◆ What is asked ◆
Substitute "Viewport" with "Display area" in every line of the data below, and leave everything else unchanged.
───── Provided data ─────
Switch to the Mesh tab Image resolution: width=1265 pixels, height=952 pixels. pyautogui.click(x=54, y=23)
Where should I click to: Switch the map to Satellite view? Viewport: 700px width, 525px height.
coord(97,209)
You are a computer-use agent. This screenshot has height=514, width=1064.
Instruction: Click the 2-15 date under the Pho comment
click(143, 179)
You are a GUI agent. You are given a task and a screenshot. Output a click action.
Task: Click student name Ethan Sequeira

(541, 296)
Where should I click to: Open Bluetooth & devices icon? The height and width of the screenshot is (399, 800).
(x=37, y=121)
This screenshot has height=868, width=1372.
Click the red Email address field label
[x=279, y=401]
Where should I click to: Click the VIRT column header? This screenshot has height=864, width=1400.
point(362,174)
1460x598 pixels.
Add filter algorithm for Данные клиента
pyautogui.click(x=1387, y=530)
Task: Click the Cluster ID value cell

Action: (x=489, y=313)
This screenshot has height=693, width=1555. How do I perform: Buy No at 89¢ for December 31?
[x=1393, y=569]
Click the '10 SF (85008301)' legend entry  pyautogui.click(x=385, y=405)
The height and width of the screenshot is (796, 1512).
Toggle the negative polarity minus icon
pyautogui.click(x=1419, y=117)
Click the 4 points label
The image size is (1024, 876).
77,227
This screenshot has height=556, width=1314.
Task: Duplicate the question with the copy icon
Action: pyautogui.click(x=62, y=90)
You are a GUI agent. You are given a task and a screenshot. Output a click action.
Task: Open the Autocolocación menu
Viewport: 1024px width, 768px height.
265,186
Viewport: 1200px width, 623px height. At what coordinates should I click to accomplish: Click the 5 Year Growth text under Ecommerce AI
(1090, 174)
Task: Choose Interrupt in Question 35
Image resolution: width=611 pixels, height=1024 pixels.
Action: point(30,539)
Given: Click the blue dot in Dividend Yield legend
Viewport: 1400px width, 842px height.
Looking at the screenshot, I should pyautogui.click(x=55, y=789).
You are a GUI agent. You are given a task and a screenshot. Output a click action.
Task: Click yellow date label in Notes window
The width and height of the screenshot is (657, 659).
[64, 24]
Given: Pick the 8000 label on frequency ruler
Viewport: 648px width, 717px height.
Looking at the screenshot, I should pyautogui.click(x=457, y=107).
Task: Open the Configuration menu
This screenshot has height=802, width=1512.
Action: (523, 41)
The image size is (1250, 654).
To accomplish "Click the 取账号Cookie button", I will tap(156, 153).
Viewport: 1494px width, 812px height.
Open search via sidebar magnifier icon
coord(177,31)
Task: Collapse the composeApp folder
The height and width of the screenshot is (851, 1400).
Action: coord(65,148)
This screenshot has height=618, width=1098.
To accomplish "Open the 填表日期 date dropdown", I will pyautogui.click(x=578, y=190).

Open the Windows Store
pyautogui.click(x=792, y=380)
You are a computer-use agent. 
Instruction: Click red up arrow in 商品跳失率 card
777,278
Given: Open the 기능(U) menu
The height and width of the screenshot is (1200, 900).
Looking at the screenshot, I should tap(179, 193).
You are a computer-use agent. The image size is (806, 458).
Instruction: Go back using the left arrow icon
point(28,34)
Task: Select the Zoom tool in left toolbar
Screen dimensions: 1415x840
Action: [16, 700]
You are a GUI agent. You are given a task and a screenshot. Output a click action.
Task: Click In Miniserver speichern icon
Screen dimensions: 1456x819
─────
◆ Solution to this problem ◆
Switch to the Mesh tab Image resolution: width=1265 pixels, height=952 pixels. pyautogui.click(x=54, y=23)
Where should I click to: Switch the map to Satellite view? Display area: 700px width, 525px height.
coord(97,209)
You are a computer-use agent. This screenshot has height=514, width=1064.
Instruction: Click the 2-15 date under the Pho comment
click(143, 179)
You are a GUI agent. You are given a task and a screenshot. Output a click action.
Task: Click student name Ethan Sequeira

(541, 296)
Where should I click to: Open Bluetooth & devices icon? The height and width of the screenshot is (399, 800).
(x=37, y=121)
This screenshot has height=868, width=1372.
Click the red Email address field label
[x=279, y=401]
Where should I click to: Click the VIRT column header? This screenshot has height=864, width=1400.
point(362,174)
1460x598 pixels.
Add filter algorithm for Данные клиента
pyautogui.click(x=1387, y=530)
Task: Click the Cluster ID value cell

Action: (x=489, y=313)
This screenshot has height=693, width=1555. How do I perform: Buy No at 89¢ for December 31?
[x=1393, y=569]
Click the '10 SF (85008301)' legend entry  pyautogui.click(x=385, y=405)
The height and width of the screenshot is (796, 1512).
Toggle the negative polarity minus icon
pyautogui.click(x=1419, y=117)
Click the 4 points label
The image size is (1024, 876).
77,227
This screenshot has height=556, width=1314.
Task: Duplicate the question with the copy icon
Action: pyautogui.click(x=62, y=90)
You are a GUI agent. You are given a task and a screenshot. Output a click action.
Task: Open the Autocolocación menu
Display area: 1024px width, 768px height.
265,186
Display area: 1200px width, 623px height. At what coordinates should I click to accomplish: Click the 5 Year Growth text under Ecommerce AI
(1090, 174)
Task: Choose Interrupt in Question 35
Image resolution: width=611 pixels, height=1024 pixels.
Action: point(30,539)
Given: Click the blue dot in Dividend Yield legend
Display area: 1400px width, 842px height.
Looking at the screenshot, I should pyautogui.click(x=55, y=789).
You are a GUI agent. You are given a task and a screenshot. Output a click action.
Task: Click yellow date label in Notes window
The width and height of the screenshot is (657, 659).
[64, 24]
Given: Pick the 8000 label on frequency ruler
Display area: 648px width, 717px height.
Looking at the screenshot, I should pyautogui.click(x=457, y=107).
Task: Open the Configuration menu
This screenshot has height=802, width=1512.
Action: (523, 41)
The image size is (1250, 654).
To accomplish "Click the 取账号Cookie button", I will tap(156, 153).
Display area: 1494px width, 812px height.
Open search via sidebar magnifier icon
coord(177,31)
Task: Collapse the composeApp folder
The height and width of the screenshot is (851, 1400).
Action: coord(65,148)
This screenshot has height=618, width=1098.
To accomplish "Open the 填表日期 date dropdown", I will pyautogui.click(x=578, y=190).

Open the Windows Store
pyautogui.click(x=792, y=380)
You are a computer-use agent. 
Instruction: Click red up arrow in 商品跳失率 card
777,278
Given: Open the 기능(U) menu
The height and width of the screenshot is (1200, 900).
Looking at the screenshot, I should tap(179, 193).
You are a computer-use agent. The image size is (806, 458).
Instruction: Go back using the left arrow icon
point(28,34)
Task: Select the Zoom tool in left toolbar
Screen dimensions: 1415x840
Action: [16, 700]
You are a GUI agent. You are given a task and a screenshot. Output a click action.
Task: Click In Miniserver speichern icon
Screen dimensions: 1456x819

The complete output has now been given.